Respondents are significantly more likely to eat chicken and ground beef than packaged deli meat, which results in 40% of respondents answering their first question about chicken, 34% about ground beef, and 25% about packaged deli meat. On average, respondents report eating the food about which they are questioned (prepared at home) 5.7 times per month. There is some variation by food type: conditional on eating the specific food, respondents report eating chicken cooked at home 6.7 times per month, hamburger cooked at home 3.2 times per month, and packaged deli meats prepared at home 7.2 times per month.
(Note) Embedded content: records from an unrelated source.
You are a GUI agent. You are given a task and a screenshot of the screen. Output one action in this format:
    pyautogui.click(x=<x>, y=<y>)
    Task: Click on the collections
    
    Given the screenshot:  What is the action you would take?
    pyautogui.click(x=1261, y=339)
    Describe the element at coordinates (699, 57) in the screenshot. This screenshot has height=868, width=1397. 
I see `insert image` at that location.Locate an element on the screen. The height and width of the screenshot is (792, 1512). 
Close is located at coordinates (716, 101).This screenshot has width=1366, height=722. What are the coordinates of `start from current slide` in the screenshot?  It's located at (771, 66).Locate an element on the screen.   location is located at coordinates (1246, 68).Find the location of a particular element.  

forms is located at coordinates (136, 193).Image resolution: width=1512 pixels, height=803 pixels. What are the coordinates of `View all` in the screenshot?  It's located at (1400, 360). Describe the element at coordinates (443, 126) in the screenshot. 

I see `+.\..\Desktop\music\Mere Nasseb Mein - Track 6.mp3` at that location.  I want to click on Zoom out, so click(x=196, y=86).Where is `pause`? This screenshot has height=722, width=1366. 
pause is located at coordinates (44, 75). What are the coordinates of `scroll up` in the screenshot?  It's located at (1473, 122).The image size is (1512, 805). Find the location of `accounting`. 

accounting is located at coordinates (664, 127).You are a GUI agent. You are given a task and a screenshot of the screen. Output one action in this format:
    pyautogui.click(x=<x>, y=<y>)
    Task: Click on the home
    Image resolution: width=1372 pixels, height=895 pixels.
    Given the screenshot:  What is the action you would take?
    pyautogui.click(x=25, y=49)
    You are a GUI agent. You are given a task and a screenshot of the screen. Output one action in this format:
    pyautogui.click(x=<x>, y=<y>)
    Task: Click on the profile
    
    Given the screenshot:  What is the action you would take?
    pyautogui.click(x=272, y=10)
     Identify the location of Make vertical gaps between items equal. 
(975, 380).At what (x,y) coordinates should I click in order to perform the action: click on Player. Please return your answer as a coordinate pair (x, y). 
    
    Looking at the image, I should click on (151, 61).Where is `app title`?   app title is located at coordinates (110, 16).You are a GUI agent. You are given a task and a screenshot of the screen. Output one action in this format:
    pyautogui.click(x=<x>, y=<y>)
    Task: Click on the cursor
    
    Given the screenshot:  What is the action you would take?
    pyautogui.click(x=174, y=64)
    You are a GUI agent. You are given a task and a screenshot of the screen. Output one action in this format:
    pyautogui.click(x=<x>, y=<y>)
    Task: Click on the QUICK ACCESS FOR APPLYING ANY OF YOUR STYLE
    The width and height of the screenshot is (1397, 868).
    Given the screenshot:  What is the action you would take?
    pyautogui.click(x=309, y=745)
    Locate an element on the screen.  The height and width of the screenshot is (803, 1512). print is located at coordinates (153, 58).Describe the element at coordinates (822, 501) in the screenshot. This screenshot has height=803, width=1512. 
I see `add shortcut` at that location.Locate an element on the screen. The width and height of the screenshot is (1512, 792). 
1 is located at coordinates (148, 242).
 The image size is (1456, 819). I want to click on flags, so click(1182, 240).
These rates appear consistent with national data. Including food eaten away from home, the 2003–2004 National Health and Nutrition Examination Survey (NHANES) reports total monthly consumption frequencies of chicken (9.9), hamburger (4.5), and three categories of packaged deli meats (turkey or chicken, 5.7, ham, 4.4, other cold cuts like bologna and salami, 4.4).

In follow-up questions related to food preparation, 55% of respondents indicate that they are responsible for preparing the food in their households most or all of the time, 62% report they consistently wash their hands while preparing the food, and 67% report taking one or more recommended steps to ensure that the food is fully cooked or otherwise safe to eat. In follow-up questions relating to acceptance of the hypothetical scenario, 47, 40, and 13% of respondents perceive their risk of foodborne illness to be similar to, smaller than, and larger than that presented in the survey, respectively. Eighty-four percent of respondents express at least some confidence that the safety system does not use chemicals or irradiation (as stated in the survey) and 4 and 6% believe the government and private sector are not at all effective in ensuring food safety, respectively.

The two questions concerning gambles on lifetime income can be used to classify respondents into four categories ordered by relative aversion toward financial risk. Fifty-six percent of respondents are in our most risk-averse class (group I) and reject both the first and second gambles, 16% reject the first but accept the second gamble (group II), 14% accept the first but reject the second gamble (group III), and 15% accept both gambles and are in the least risk-averse class (group IV).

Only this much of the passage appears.